In Windows 11 Canary using Powershell I tried running following the PluginDevelopmentTutorial.
In the Rack folder when I run commands they do nothing. I can see [helper.py] is installed in the directory and have installed everything from ‘build VCV Rack on windows tutorial video’ below
export RACK_DIR=<C:\msys64\home\m\Rack> export
The term ‘export’ is not recognized as the name of a cmdlet
helper.py createplugin MyPlugin
The term ‘helper.py’ is not recognized as the name of a cmdlet
Suggestion [3,General]: The command [helper.py](javascript:void(0) was not found, but does exist in the current location. Windows PowerShell does not load commands from the current location by default. If you trust this command, instead type: “.[helper.py](javascript:void(0);)”. See “get-help about_Command_Precedence” for more details.
So I run
.\helper.py createplugin MyPlugin and doesn’t do anything
Since you have msys64 in this path I am going to assume you have that installed, in which case, you don’t use PowerShell, you need to run the MinGW64 terminal that was installed with MSys
Yes, this is the Development tutorial I have tried but the commands aren’t recognised using Win terminal or MSYS64, as post before.

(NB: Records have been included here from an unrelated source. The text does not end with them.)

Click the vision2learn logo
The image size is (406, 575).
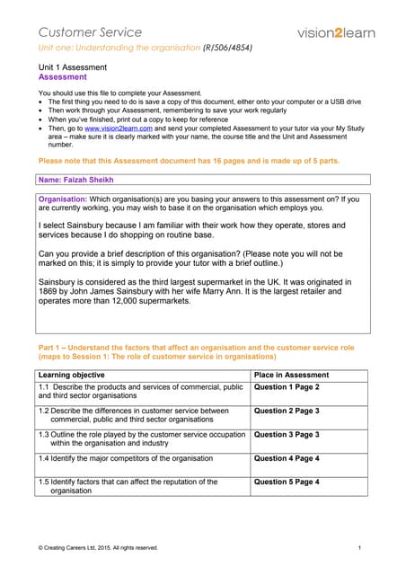point(335,32)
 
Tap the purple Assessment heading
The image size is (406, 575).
point(62,77)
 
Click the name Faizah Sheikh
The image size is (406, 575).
point(89,180)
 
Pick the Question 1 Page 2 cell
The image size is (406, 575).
point(287,387)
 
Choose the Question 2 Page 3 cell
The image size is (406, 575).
point(287,411)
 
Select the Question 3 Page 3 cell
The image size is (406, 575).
point(287,434)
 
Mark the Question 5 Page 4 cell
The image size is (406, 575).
point(287,482)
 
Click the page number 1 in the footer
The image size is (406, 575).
point(359,547)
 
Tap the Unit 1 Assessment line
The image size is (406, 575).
point(72,67)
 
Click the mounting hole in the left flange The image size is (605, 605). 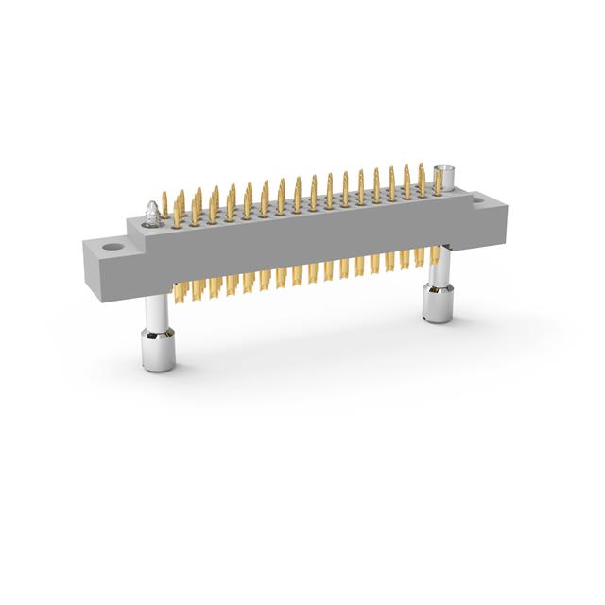click(x=114, y=249)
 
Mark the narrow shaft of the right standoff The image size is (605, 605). click(x=437, y=275)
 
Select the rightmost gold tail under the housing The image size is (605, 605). click(x=435, y=254)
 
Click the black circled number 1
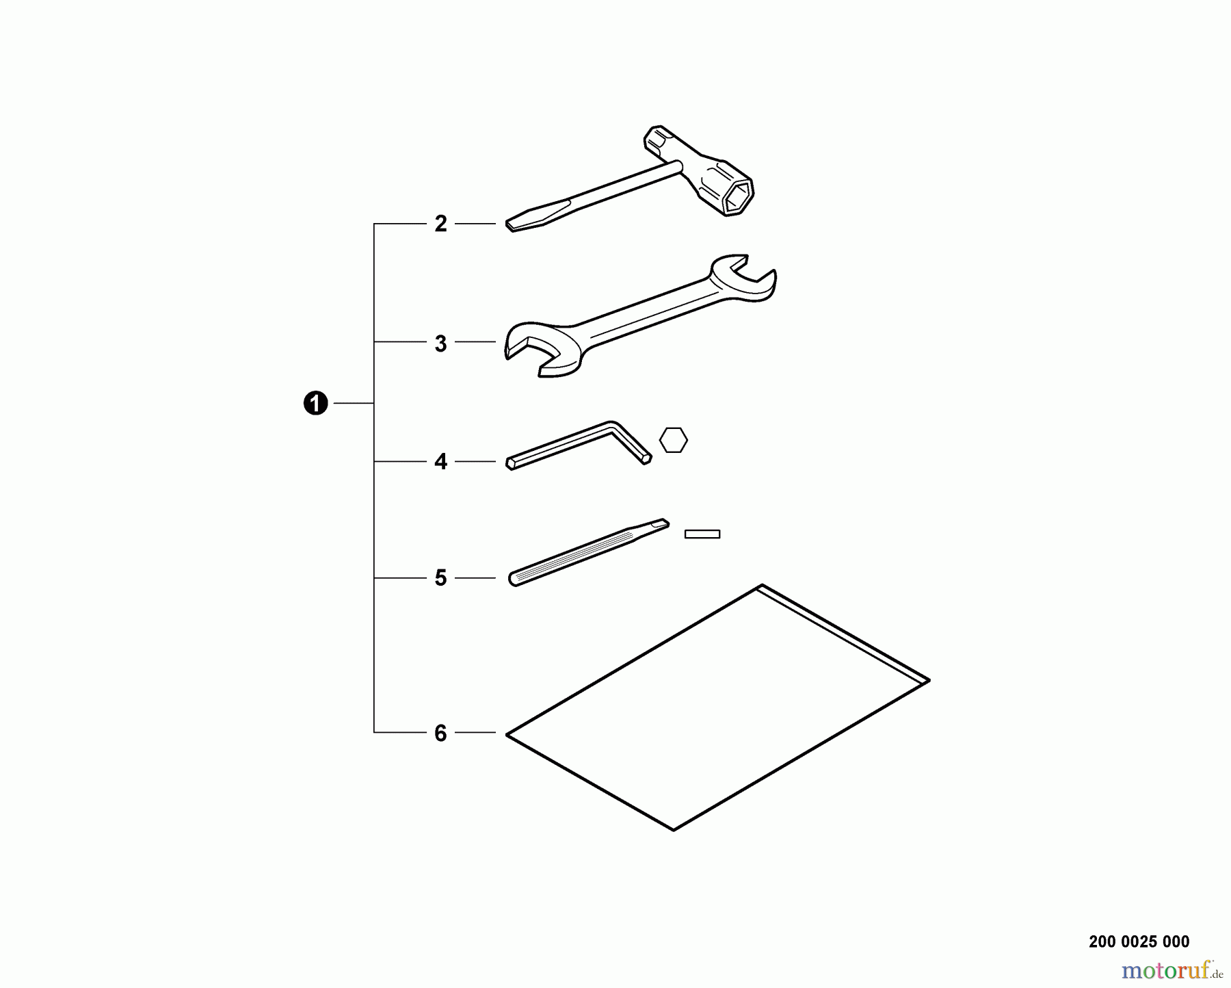pyautogui.click(x=315, y=404)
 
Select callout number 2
pyautogui.click(x=441, y=224)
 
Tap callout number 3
pyautogui.click(x=441, y=343)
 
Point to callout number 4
pyautogui.click(x=441, y=462)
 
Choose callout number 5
pyautogui.click(x=441, y=578)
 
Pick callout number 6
pyautogui.click(x=441, y=733)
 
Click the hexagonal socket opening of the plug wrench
pyautogui.click(x=739, y=196)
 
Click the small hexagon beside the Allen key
pyautogui.click(x=674, y=440)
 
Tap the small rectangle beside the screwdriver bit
pyautogui.click(x=702, y=534)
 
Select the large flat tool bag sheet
pyautogui.click(x=717, y=707)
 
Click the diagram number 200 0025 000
pyautogui.click(x=1139, y=942)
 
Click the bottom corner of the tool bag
pyautogui.click(x=674, y=830)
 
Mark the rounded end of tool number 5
pyautogui.click(x=514, y=580)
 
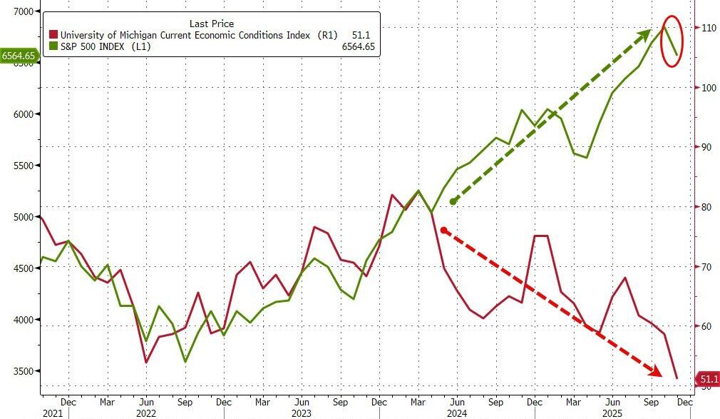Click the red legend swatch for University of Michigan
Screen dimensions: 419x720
point(53,34)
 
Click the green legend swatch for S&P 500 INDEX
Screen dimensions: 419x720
point(53,46)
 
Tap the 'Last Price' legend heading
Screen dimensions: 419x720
point(211,23)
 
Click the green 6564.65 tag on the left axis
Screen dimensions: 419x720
point(19,55)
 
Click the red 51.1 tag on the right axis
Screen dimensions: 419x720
point(709,379)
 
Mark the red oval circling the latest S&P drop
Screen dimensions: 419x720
point(672,41)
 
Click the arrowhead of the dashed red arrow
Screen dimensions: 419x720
point(653,371)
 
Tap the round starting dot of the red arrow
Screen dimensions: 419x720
point(443,230)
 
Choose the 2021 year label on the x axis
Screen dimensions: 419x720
point(53,413)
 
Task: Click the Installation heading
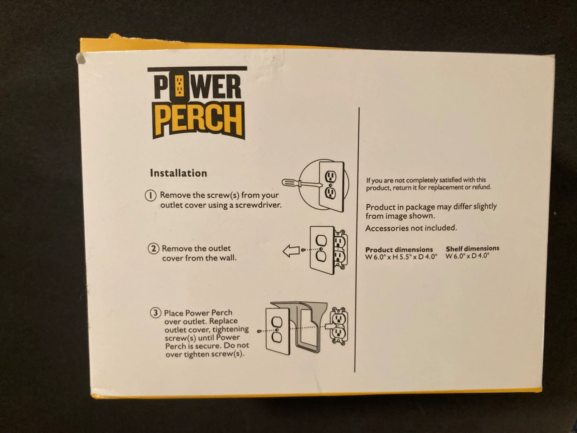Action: pos(178,173)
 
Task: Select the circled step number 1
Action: pos(151,196)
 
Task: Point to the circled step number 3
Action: pos(155,313)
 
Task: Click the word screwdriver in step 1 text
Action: pos(258,205)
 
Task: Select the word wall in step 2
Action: pos(227,258)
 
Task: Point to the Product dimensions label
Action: pos(399,249)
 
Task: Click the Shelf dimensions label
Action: pos(472,249)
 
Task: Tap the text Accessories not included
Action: pos(411,228)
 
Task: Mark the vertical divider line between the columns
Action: pos(357,241)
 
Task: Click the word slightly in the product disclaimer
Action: pos(481,207)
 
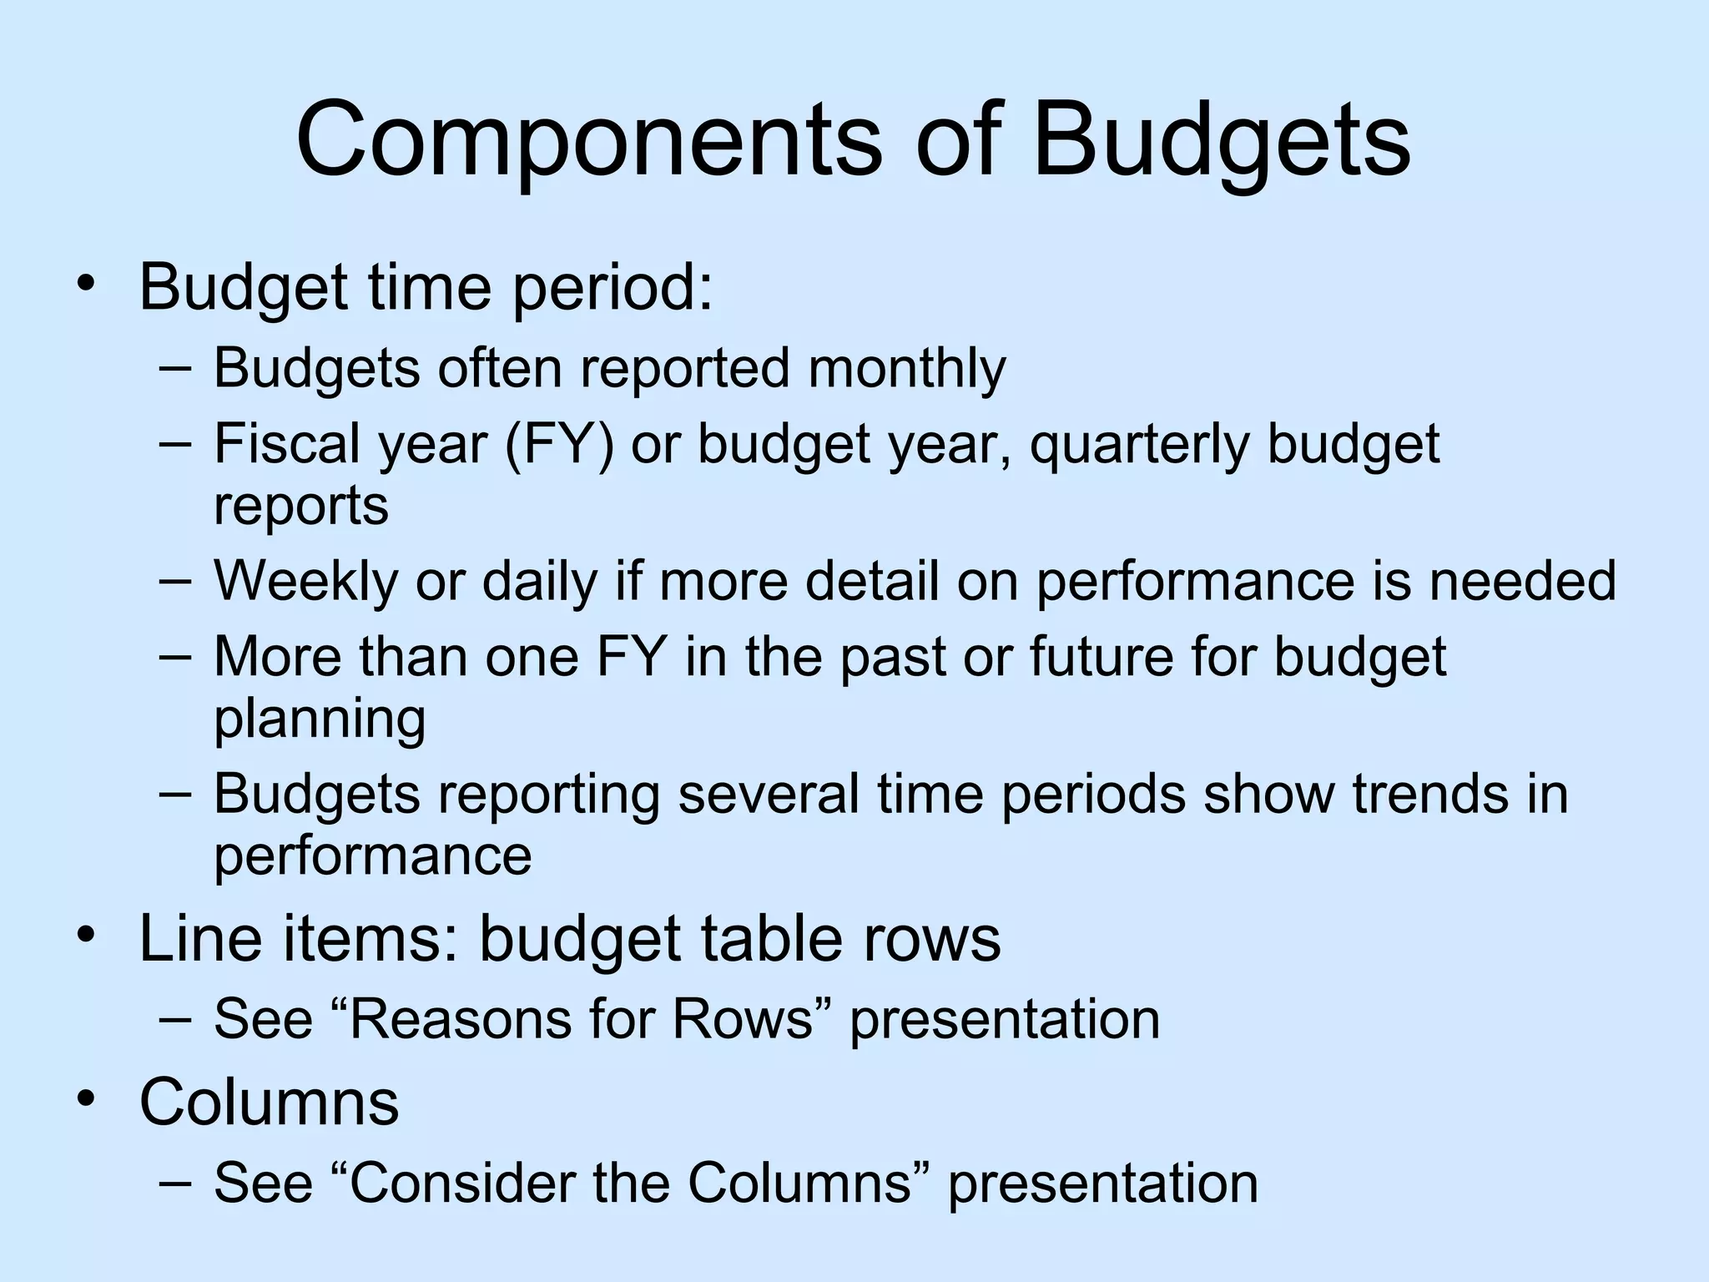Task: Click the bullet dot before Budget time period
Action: click(84, 285)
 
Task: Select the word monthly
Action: click(907, 368)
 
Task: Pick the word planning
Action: click(320, 719)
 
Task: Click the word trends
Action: click(1430, 794)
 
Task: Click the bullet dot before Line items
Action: click(84, 934)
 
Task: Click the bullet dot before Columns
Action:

I managed to install all dependencies with MSYS64.
please use back ticks when you are posting code or terminal output, like this: ``` code ```
This error is telling you that it cannot find the filepath helper.py
I’d imagine this is either because you do not have the location of helper.py in your PATH (or it has not been updated for your current shell), or that you simply need to be more specific with calling the command, try:
inside mingw, the export you want is not the DOS path. the root folder is C:\msys64 - and DOS \ is / in msys (if you wanted the full path, use /c/msys64/home/m/Rack)
I previously posted about this bug, with a ‘fix’ for the makefile that works well for English Windows, but not right for users where the “Documents” folder is localized.
For serious plugin development I recommend cloning and building Rack and at least Fundamental alongside your plugin. This allows debugging into Rack source, and ready access to the full Rack source code, which is necessary once you get beyond the raw basics.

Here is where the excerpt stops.